Tercero, y a pesar de las dos tendencias arriba anotadas, la encuesta refleja que existe cierta tensión ideológica entre Estado y empresas, que implica un desafío, pero a su vez una oportunidad, para evitar la polarización. En efecto, ante la pregunta sobre quién debe proveer mayoritariamente bienes y servicios, aparece un 21% que quiere que sea el Estado y un 15% el mercado. En un sentido parecido, frente a la pregunta sobre quién debiera fijar los precios de los productos esenciales, un 27% opina que debe ser el Estado versus un 21% el mercado, con el resto disperso entre ambas posiciones antagónicas. Igual tendencia se advierte cuando se interroga sobre si el Estado debe regular las ganancias de los privados o no debe existir tal regulación. Si uno hace el ejercicio de sumar las preferencias puede ver el asunto de esta manera: un 26% está en una posición pro Estado de manera monolítica y un 24% en una alternativa absolutamente pro mercado. Los demás, que no es nada menos que el 50%, están en una posición equidistante de ambos extremos.

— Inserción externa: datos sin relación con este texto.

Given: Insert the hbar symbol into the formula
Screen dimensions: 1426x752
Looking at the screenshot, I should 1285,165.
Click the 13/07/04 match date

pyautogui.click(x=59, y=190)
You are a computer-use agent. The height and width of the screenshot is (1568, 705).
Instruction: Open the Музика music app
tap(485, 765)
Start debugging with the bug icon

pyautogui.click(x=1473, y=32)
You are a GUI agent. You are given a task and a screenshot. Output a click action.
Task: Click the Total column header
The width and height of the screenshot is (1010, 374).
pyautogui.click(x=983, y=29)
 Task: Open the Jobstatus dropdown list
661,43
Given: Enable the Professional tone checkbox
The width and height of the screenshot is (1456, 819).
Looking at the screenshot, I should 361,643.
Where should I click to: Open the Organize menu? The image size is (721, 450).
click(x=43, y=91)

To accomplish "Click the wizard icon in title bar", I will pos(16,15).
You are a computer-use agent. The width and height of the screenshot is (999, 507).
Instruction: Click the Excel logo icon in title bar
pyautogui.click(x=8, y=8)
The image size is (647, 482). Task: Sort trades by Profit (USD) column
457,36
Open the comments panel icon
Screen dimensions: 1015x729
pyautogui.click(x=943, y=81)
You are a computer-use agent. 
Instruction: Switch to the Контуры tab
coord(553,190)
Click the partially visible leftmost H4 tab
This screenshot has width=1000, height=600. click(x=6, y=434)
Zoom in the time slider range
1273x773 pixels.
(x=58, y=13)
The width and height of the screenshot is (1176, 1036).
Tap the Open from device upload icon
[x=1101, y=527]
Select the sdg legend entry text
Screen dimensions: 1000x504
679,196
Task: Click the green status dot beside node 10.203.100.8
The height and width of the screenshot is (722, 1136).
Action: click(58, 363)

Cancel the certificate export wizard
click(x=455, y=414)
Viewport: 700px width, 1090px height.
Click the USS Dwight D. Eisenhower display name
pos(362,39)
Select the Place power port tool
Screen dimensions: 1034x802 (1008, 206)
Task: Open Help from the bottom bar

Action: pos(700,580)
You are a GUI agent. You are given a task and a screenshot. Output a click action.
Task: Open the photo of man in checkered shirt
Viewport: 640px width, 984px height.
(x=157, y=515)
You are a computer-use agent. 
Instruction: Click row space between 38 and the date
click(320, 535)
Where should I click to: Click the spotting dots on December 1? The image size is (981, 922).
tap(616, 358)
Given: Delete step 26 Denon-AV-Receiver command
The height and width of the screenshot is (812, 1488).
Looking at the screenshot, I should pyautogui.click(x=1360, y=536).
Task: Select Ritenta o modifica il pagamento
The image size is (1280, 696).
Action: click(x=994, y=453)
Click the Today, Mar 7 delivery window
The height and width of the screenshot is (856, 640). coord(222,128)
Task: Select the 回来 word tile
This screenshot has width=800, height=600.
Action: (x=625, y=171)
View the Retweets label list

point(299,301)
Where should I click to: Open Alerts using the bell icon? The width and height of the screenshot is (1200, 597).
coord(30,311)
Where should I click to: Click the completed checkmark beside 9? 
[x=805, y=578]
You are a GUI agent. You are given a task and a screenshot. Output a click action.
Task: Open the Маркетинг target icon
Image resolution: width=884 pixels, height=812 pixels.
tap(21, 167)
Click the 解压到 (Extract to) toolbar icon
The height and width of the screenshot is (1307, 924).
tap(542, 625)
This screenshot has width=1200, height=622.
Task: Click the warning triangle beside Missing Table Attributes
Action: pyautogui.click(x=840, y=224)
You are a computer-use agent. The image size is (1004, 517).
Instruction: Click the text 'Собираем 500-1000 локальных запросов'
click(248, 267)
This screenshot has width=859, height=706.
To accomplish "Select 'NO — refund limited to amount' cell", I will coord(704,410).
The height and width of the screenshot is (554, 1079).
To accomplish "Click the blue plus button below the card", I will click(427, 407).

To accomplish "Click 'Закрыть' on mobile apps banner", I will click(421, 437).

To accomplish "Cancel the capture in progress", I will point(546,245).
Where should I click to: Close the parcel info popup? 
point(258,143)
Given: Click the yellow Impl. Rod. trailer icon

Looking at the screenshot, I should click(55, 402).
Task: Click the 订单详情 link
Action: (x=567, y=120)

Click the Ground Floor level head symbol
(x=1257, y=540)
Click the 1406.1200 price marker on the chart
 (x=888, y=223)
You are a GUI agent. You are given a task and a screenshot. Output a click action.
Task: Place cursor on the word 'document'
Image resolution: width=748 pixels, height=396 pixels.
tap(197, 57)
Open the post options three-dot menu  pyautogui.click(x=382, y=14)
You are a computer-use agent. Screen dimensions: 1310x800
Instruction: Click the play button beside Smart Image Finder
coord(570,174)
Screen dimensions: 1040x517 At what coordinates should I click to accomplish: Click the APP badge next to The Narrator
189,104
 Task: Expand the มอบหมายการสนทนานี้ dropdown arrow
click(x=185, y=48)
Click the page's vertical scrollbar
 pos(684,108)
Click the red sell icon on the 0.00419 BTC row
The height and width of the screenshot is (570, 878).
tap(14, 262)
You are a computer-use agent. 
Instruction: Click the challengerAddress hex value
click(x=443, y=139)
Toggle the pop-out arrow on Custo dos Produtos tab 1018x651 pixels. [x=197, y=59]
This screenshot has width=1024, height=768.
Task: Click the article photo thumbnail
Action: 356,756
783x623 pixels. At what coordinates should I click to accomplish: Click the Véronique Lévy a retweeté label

Por último, frente a la pregunta sobre el nivel de conocimiento del TDLC y la Fiscalía Nacional Económica (FNE), un 67% y 61% respectivamente contestaron positivamente, lo que contrasta con porcentajes superiores al 95% respecto del Banco Central, SII, Sernac, Ministerio Público y CGR. Los organismos más conocidos tienen, en general, mejor evaluación. Esta valoración algo disminuida de los organismos de competencia puede tener muchas explicaciones. La más evidente es la falta de suficiente conocimiento de su labor. Ello puede deberse a que tales organismos han cultivado un bajo perfil o uno muy técnico, a que los temas de competencia no aparecen suficientemente en medios y redes sociales que privilegian las cuñas y las frases cortas, en circunstancias que sus decisiones tienen altos niveles de complejidad y a que las sanciones más drásticas aún no se han desplegado. La ley que las aumentó exponencialmente es reciente y los casos más conocidos, como farmacias, pollo y tissue, fueron sancionados bajo el marco anterior, que imponía un máximo de US$ 30 millones por infractor y no contemplaba pena de cárcel.
Surgen, entonces, dos desafíos. Por un lado, relativizar y permear las visiones ortodoxas —que o bien buscan concentrar todo en el Estado o minimizarlo drásticamente—, pregonando las bondades de la competencia como un sano equilibrio entre dos poderes: el público y el privado. Es sabido que una vibrante competencia requiere de un Estado vigilante, pero eso no debiera implicar que ese Estado mute de árbitro a principal jugador y asfixie la iniciativa privada. Si eso ocurre, se pierde la competencia —con todos los beneficios que las personas le reconocen—, y pasamos a un sistema estatista, dirigista y, por ende, sumamente monopolista.
Por el otro, sería deseable que se provea de mayores recursos, tanto a la FNE como al TDLC, y que las autoridades de competencia aumenten sus actividades de promoción de la libre competencia, con un lenguaje directo y sencillo, explicando sus decisiones a la opinión pública.
Pese a su dañosidad social, casos como el cartel del pollo han servido y sirven para explicar el deslinde entre la crueldad natural y aceptable del mercado y las infracciones a la libre competencia y para crear ese sentir común que existe en Chile en relación con la importancia de la libre competencia.